*** Opening Records shown ***

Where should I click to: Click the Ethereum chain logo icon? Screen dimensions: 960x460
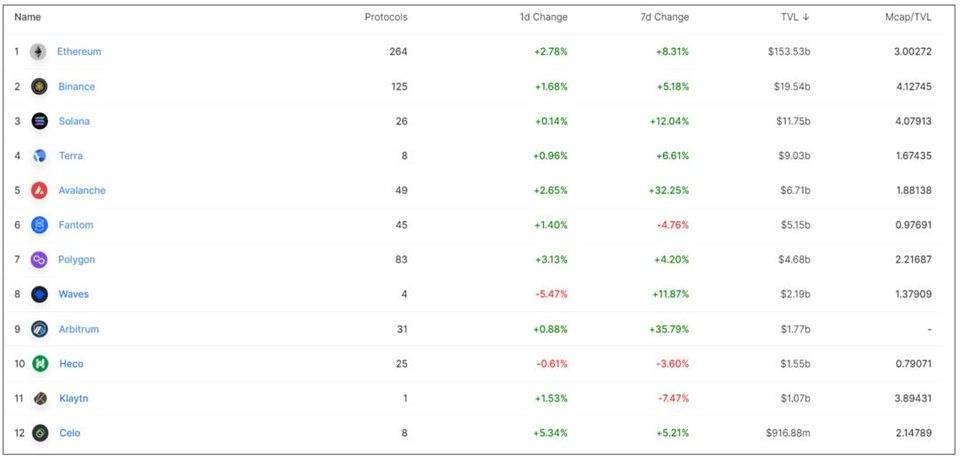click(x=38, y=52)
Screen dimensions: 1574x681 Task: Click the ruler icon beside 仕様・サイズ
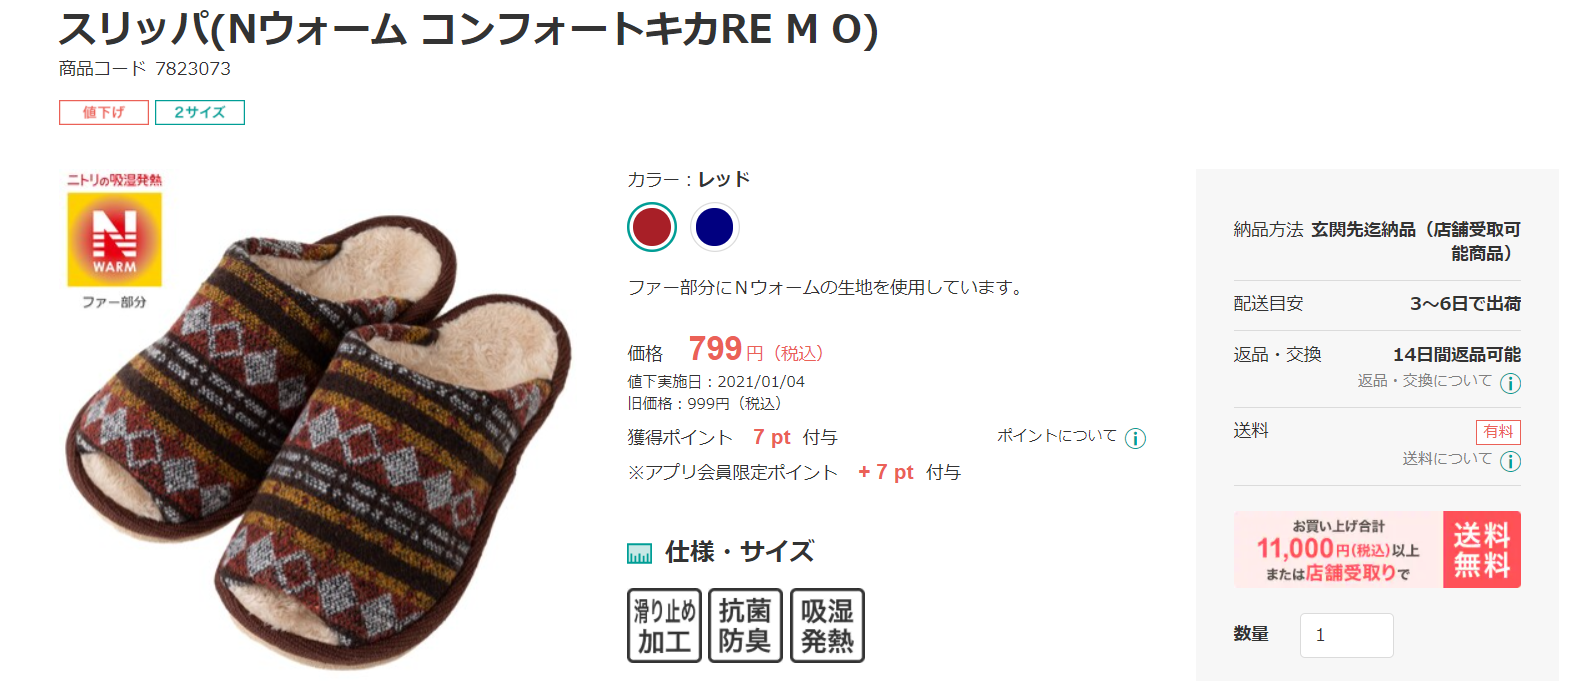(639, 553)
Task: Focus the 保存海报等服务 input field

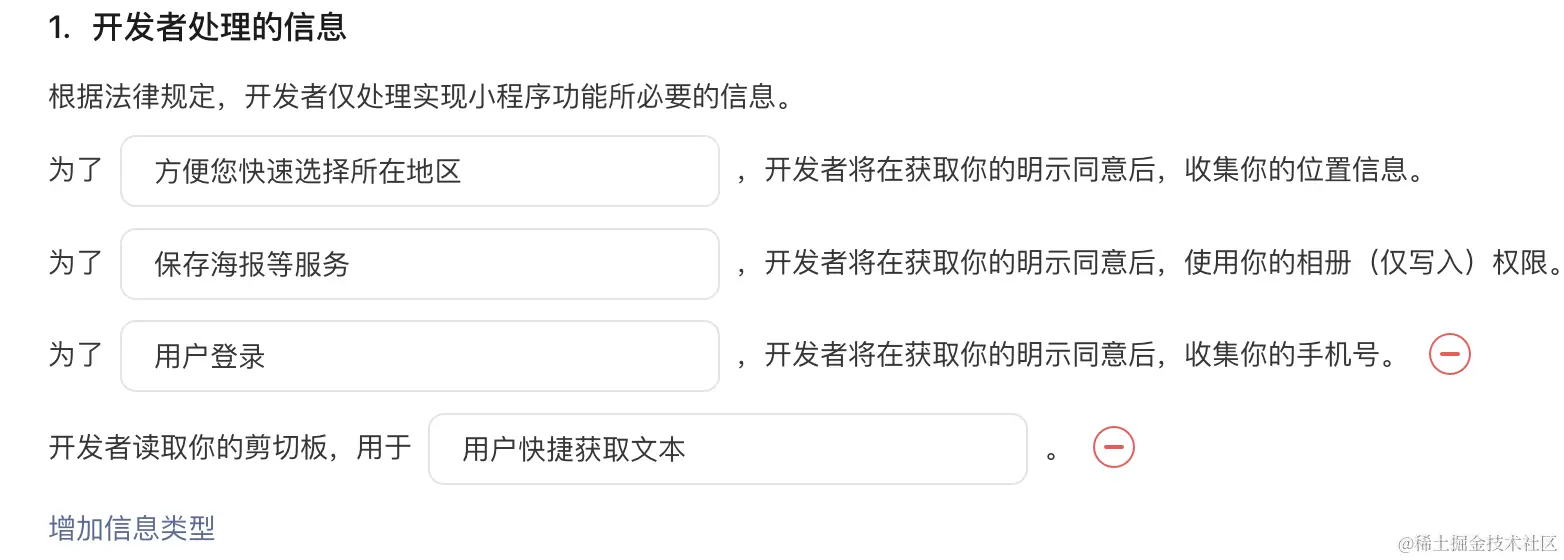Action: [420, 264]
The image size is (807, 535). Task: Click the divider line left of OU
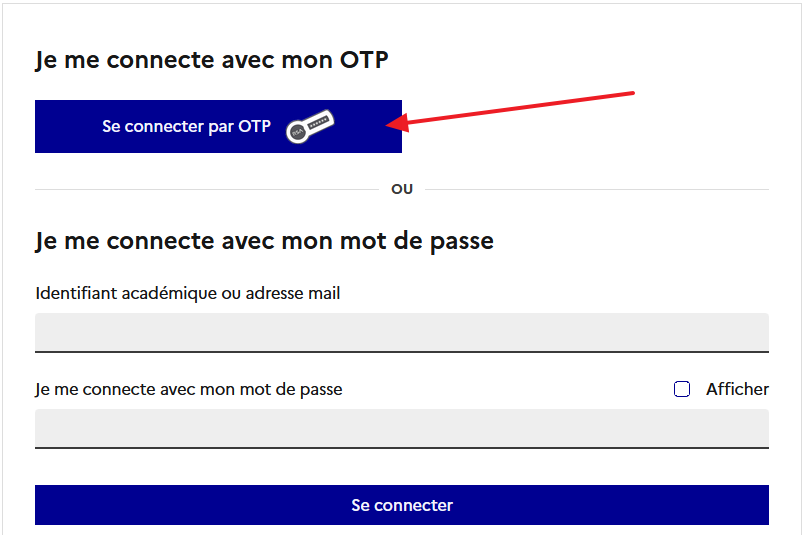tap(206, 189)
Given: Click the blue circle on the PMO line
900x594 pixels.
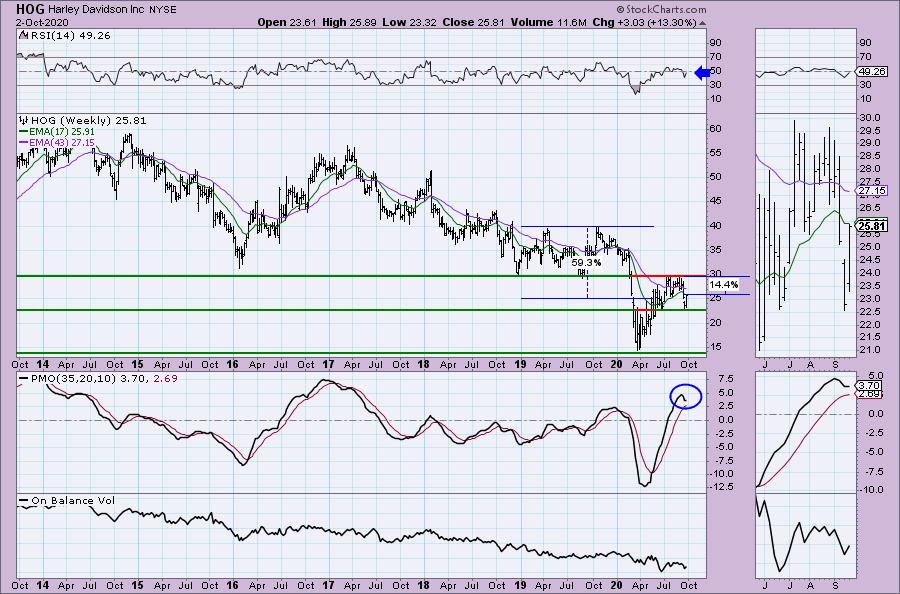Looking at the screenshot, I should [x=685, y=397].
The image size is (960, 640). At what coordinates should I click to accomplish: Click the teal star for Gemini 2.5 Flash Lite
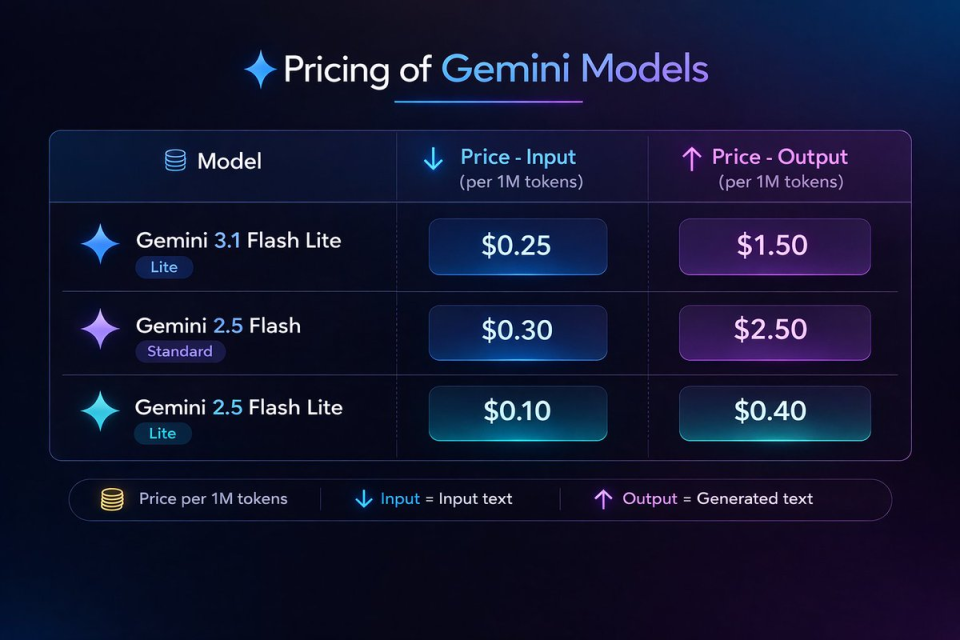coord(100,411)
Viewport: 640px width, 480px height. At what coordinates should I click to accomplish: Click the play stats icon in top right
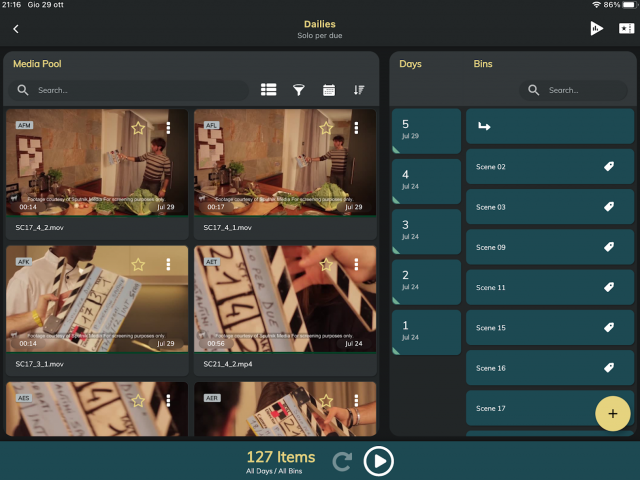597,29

*** Closing Records shown ***

• [To do]
If you see a picture in the listing, skip it while copying everything else exactly.

• [Completed task]
Where should I click to: Click the Ethereum chain logo icon? Screen dimensions: 960x460
click(x=38, y=52)
Screen dimensions: 1574x681 Task: Click the ruler icon beside 仕様・サイズ
(639, 553)
Task: Focus the 保存海报等服务 input field

Action: [420, 264]
The image size is (807, 535). Task: Click the divider line left of OU
tap(206, 189)
Given: Click the blue circle on the PMO line
900x594 pixels.
Looking at the screenshot, I should [x=685, y=397].
The image size is (960, 640). At what coordinates should I click to accomplish: Click the teal star for Gemini 2.5 Flash Lite
coord(100,411)
Viewport: 640px width, 480px height. At what coordinates should I click to accomplish: Click the play stats icon in top right
597,29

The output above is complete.